*Short task:* Write the next part of the text about Lang's later Hollywood career and his Lipstick Killer film, starting after its final sentence.

#### Extract provided

Lang at this point in his career was tired, aging, and on the outs with the major Hollywood studios. Having fled Germany in 1933 to escape the Nazis, Lang arrived in America by way of Paris, and started his Hollywood career at MGM, directing the lynching drama Fury (1936). Lang became an American citizen in 1939, subsequently directing such classic noirs as Scarlet Street (1945) and Secret Beyond the Door (1947), along with westerns (The Return of Frank James, 1940) war films (American Guerrilla in the Philippines, 1950), domestic dramas (Human Desire, 1954), and a series of anti-Nazi films, including Man Hunt (1941), Hangmen Also Die! (1943), and Cloak and Dagger (1946). But along the way, the dictatorial and imperious Lang had managed to alienate nearly every producer he worked with. 

To make things even worse, Lang was blacklisted during the HUAC hearings in the early 1950s as a Communist, which he was not, and wasted a year and half fighting the charges, before Harry Cohn, the president of Columbia Pictures, hired him to direct the particularly vicious blackmail drama The Blue Gardenia (1953), and later one of his best American films, the crime thriller The Big Heat (1953).

But Lang had long since left Columbia when Friedlob approached him with the project, and though he disliked Friedlob intensely, Lang was captivated by the premise of the film. Lang was also impressed with the way the shooting of the film was organized. With a large ensemble cast, including Dana Andrews, George Sanders, Ida Lupino, Vincent Price, Rhonda Fleming and Howard Duff, Friedlob structured the shooting schedule so that nearly all the actors could finish their parts in 4 or 5 days. Working with veteran screenwriter Casey Robinson, Lang shot the film in a matter of weeks as an independent production, which was then released through RKO Pictures, as one of their last offerings before the studio’s collapse in 1959.

Lang opens the film with ominous epigraph “New York City … Tonight,” thus setting the film eternally in the present. The opening sequence follows The Lipstick Killer who, posing as a delivery boy, breaks into a young woman’s apartment and brutally kills her, leaving a message smeared in lipstick on the wall of her apartment: “ask mother.” The identity of the killer is never in doubt for the audience, though the film’s other protagonists are initially left in the dark. The scene then shifts to the offices of Kyne Enterprises and The New York Sentinel, where television news anchor Edward Mobley (Dana Andrews) is in conference with the dying head of the corporation, Amos Kyne (Robert Warwick) and several other reporters. Kyne seizes upon the murder as a chance to increase circulation, telling his staff that “I want every woman to be scared silly every time she puts any lipstick on. Call this baby The Lipstick Killer, smack across the front page!”

########
#### Supplied information

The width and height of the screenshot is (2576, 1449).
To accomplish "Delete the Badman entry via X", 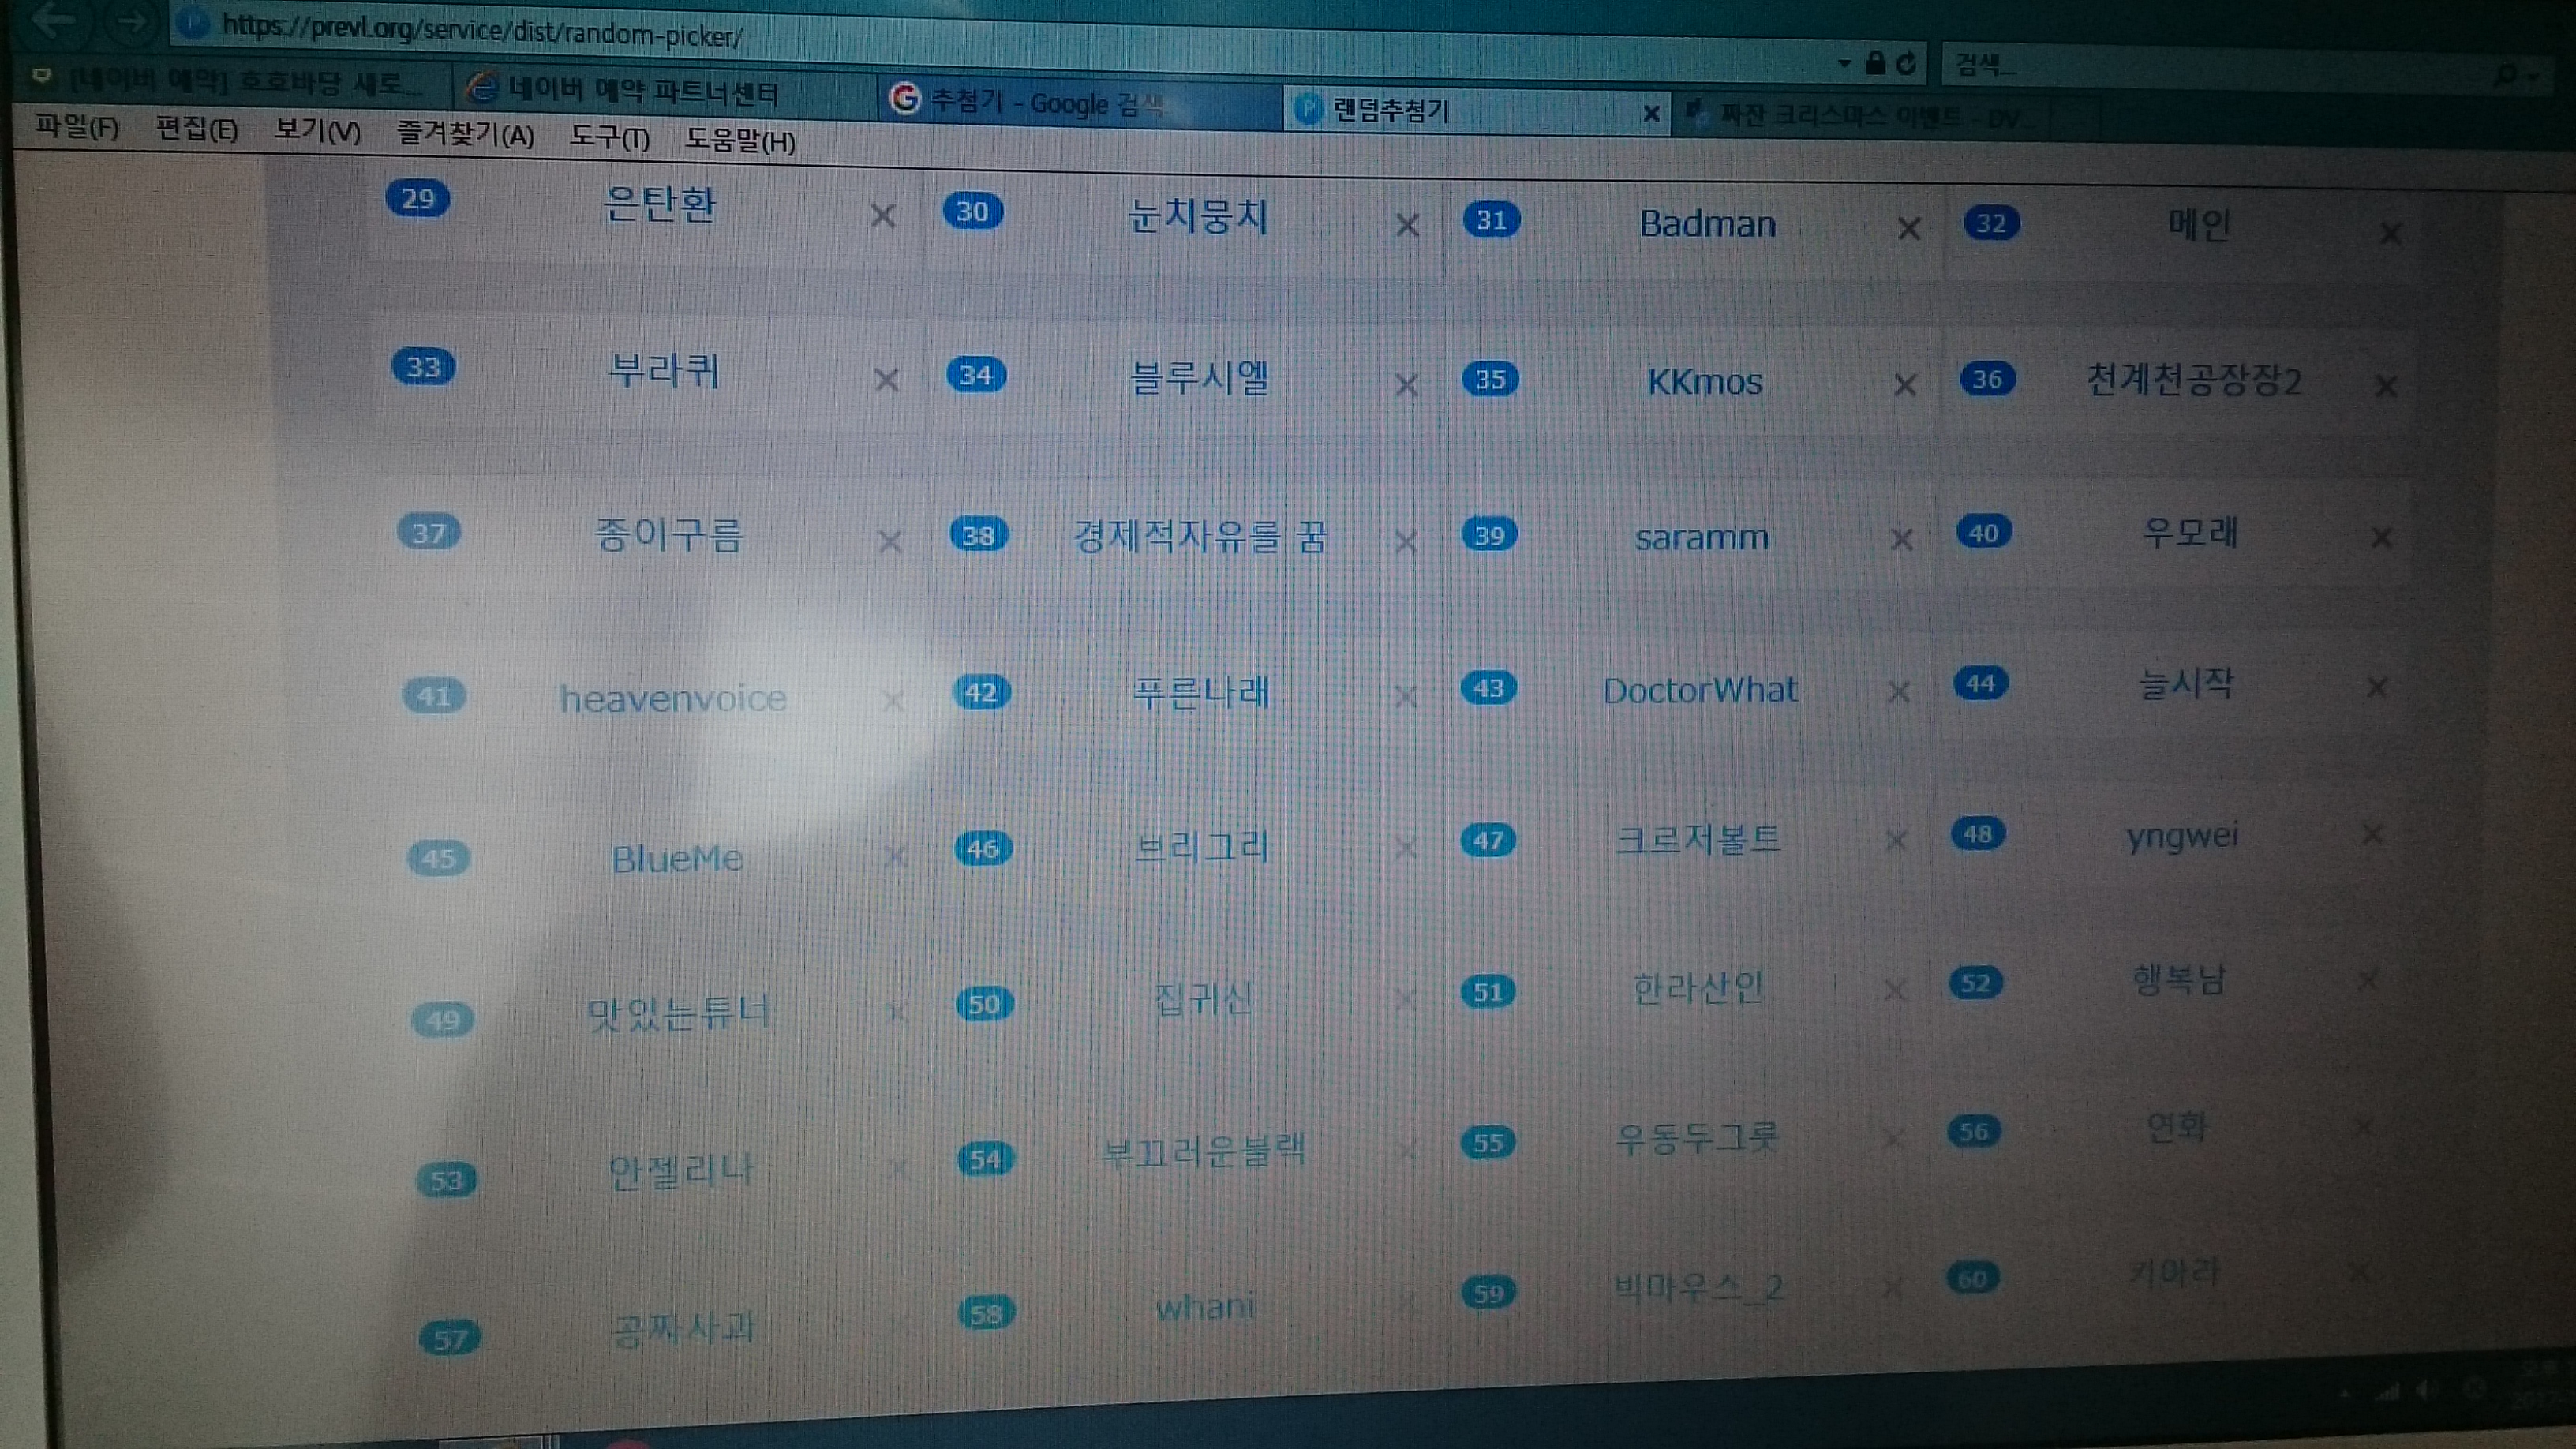I will 1908,229.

########

*Reply to the exercise:*
After the rest of his staff leaves the room, Kyne tries one last time to convince Mobley to take over the organization when he dies, but Mobley, as he has before, refuses the offer. Minutes later, Kyne dies, and Mobley leads off his nightly telecast with an obituary for the publisher. But Kyne’s death allows the publisher’s ne’er do well son Walter Kyne (Vincent Price) to take over as the new head of the company. Unwilling to do any real work himself, Walter pits all his employees against each other in a race to find The Lipstick Killer, promising a hefty promotion to the winner of the contest.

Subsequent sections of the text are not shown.